I binned my data x and y, into 10 bins ( ~26 points each ) and took their mean. This is not a matrix of values so polyfit isn't happy with that.
# note I didn't test this pseudo code....
import numpy as np
import scipy
x = np.random.randn(100)
y = np.random.rand(100)
x_bins = np.linspace(x.min(), x.max(), 10) # reduction of data into 10 bins
y_bins = np.linspace(y.min(), y.max(), 10)
x_bin = np.digitize(x, x_bins)
y_bin = np.digitize(y, y_bins)
x_mu = np.zeros(10)
y_mu = x_mu.copy()
err = x_mu.copy()
for i in range(10):
x_mu = np.mean(x[x_bin==i])
y_mu = np.mean(y[y_bin==i])
err = np.std([y[y_bin==i])
x_mu[np.isnan(x_mu)] = 0
y_mu[np.isnan(y_mu)] = 0
errror[np.isnan(error)] = 0
plt.errorbar(x_mu, y_mu, err, fmt='o')
EDIT: scipy.polyfit stopped complaining about ill conditioned inputs...
out = scipy.polyfit(x_mu, y_mu, deg=1, w=error)
A numpy.polyfit
does not allow you to explicitly specify uncertainties.

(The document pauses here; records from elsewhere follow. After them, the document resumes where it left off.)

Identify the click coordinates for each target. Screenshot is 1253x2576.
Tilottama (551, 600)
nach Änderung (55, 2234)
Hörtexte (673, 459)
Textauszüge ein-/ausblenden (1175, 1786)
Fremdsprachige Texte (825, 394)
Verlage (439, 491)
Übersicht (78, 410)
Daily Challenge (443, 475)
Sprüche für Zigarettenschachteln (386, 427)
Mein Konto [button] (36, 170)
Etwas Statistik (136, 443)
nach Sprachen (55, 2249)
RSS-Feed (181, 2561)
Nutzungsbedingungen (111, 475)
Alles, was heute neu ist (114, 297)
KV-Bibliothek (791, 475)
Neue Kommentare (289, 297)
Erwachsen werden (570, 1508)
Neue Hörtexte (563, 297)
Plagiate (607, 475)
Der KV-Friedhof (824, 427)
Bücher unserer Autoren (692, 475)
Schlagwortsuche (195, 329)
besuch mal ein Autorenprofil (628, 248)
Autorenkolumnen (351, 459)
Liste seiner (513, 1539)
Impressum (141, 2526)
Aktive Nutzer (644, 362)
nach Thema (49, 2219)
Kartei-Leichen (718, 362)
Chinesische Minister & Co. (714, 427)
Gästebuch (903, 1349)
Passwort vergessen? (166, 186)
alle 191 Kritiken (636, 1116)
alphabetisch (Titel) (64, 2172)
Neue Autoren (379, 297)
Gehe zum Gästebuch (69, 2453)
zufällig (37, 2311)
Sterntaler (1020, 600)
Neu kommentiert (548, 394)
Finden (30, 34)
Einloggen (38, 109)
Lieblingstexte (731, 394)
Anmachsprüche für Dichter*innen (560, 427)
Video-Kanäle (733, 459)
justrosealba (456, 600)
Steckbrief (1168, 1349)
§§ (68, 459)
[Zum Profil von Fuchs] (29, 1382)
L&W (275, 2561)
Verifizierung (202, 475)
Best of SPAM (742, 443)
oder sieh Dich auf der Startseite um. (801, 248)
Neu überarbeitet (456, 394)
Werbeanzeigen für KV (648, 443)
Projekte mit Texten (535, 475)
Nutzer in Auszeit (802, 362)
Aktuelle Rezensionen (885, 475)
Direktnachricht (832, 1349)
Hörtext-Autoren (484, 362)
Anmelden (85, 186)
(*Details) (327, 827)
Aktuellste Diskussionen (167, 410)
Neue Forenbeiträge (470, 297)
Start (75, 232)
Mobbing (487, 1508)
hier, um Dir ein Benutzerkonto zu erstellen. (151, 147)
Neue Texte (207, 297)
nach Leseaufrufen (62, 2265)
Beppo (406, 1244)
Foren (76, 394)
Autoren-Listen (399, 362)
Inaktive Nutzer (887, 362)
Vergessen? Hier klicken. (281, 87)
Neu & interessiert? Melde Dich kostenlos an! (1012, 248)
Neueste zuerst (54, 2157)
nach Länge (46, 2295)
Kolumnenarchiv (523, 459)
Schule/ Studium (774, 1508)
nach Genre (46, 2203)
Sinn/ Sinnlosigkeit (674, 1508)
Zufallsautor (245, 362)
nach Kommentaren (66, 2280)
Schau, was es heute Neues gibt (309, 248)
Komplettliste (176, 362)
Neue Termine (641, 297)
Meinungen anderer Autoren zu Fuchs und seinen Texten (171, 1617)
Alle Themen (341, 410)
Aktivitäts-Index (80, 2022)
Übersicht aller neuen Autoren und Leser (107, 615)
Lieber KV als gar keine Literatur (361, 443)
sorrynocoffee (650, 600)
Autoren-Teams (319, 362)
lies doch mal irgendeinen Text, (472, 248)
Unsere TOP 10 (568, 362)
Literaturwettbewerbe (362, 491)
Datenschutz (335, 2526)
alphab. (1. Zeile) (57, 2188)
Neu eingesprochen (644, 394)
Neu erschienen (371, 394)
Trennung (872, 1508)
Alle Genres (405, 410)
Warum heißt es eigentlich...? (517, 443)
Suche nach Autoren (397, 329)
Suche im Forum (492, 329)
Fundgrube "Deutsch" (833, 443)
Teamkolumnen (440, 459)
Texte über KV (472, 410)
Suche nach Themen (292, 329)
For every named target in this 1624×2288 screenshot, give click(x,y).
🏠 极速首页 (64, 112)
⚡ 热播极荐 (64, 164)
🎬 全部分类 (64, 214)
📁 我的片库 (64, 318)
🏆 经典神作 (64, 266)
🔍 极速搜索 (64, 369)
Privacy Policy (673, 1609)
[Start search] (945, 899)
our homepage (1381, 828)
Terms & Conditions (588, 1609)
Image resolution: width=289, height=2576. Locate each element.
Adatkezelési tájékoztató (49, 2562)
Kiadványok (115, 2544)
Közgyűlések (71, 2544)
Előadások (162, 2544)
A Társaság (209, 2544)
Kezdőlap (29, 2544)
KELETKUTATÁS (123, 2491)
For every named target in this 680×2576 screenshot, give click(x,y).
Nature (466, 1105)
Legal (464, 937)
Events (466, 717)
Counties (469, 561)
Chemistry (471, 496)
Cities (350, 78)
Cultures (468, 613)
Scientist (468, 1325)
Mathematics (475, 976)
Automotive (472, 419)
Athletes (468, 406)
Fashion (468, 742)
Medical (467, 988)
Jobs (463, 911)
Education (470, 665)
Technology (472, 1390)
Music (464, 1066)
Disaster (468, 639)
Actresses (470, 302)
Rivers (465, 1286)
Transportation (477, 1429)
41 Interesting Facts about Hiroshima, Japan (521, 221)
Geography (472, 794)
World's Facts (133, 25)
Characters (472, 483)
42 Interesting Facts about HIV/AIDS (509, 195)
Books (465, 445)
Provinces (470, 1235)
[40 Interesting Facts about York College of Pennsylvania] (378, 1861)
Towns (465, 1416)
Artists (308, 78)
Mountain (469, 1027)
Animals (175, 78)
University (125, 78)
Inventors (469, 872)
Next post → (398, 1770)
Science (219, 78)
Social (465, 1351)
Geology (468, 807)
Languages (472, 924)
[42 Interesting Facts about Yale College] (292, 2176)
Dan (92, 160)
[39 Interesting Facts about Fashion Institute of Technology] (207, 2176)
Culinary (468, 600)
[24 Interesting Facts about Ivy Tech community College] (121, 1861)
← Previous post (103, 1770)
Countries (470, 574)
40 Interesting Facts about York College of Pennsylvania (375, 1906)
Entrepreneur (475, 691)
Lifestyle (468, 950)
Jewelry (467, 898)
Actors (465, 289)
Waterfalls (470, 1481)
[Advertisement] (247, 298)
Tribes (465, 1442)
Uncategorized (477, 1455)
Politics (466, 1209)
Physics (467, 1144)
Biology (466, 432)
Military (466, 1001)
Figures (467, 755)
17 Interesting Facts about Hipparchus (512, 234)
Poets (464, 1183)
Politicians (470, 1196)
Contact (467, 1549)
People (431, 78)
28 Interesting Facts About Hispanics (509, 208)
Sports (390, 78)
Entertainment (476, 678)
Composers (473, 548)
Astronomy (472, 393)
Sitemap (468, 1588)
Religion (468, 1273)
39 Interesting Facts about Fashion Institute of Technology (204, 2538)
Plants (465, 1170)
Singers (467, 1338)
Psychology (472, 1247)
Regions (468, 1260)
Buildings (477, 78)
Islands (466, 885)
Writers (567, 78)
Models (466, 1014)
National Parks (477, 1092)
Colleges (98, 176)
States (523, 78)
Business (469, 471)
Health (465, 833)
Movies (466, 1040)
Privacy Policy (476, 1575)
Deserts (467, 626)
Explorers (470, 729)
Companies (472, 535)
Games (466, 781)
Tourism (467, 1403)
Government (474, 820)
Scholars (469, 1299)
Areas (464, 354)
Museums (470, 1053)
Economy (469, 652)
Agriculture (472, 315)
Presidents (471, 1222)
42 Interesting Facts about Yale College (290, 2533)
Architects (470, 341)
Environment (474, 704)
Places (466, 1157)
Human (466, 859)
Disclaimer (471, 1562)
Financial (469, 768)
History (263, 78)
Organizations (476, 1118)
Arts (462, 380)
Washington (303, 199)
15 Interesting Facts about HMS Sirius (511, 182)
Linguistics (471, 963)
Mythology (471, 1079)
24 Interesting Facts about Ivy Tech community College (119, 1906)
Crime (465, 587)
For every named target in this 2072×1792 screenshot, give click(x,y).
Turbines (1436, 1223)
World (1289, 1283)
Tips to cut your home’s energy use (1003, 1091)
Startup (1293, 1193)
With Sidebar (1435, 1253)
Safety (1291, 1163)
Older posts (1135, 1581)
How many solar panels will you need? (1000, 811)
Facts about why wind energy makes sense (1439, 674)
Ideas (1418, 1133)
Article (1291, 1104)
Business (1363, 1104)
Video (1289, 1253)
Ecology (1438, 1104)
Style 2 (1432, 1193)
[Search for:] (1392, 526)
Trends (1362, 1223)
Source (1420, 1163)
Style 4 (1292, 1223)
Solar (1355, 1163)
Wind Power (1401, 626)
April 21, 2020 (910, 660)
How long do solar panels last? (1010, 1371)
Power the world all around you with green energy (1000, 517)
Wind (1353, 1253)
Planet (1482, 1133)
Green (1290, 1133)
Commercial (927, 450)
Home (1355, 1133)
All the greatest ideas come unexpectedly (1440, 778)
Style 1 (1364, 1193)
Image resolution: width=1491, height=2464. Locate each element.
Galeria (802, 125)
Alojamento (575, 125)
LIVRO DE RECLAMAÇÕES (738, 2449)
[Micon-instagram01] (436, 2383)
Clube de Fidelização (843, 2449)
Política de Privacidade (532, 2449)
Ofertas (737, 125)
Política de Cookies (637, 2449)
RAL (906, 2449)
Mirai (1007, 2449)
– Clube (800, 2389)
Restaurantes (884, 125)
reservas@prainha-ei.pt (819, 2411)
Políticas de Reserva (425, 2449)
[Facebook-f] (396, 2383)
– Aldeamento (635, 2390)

Instead you could use scipy.optimize.curve_fit
, e.g.
import numpy as np
import scipy
import scipy.optimize
x = np.linspace(0,1, 100)
y = np.random.rand(100)
# bin the data
n, bins = np.histogram(y, 10, [0, 1])
xb = bins[:-1] + 0.05 # at bin center; has overflow bin
yb = n # just the per-bin counts
err = sqrt(n) # from Poisson statistics
plt.errorbar(xb, yb, err, fmt='ro')
# fit a polynomial of degree 1, no explicit uncertainty
a1, b1 = np.polyfit(xb, yb, 1)
plt.plot(xb, a1*xb + b1, 'b')
# fit explicitly taking uncertainty into account
f = lambda x, a, b: a*x + b # function to fit
# fit with initial guess for parameters [1, 1]
pars, corr = scipy.optimize.curve_fit(f, xb, yb, [1, 1], err)
a2, b2 = pars
plt.plot(xb, a2*xb + b2, 'r')
To properly interpret the fit you need to examine the correlation matrix of the fitted parameters, but that goes beyond this technical question.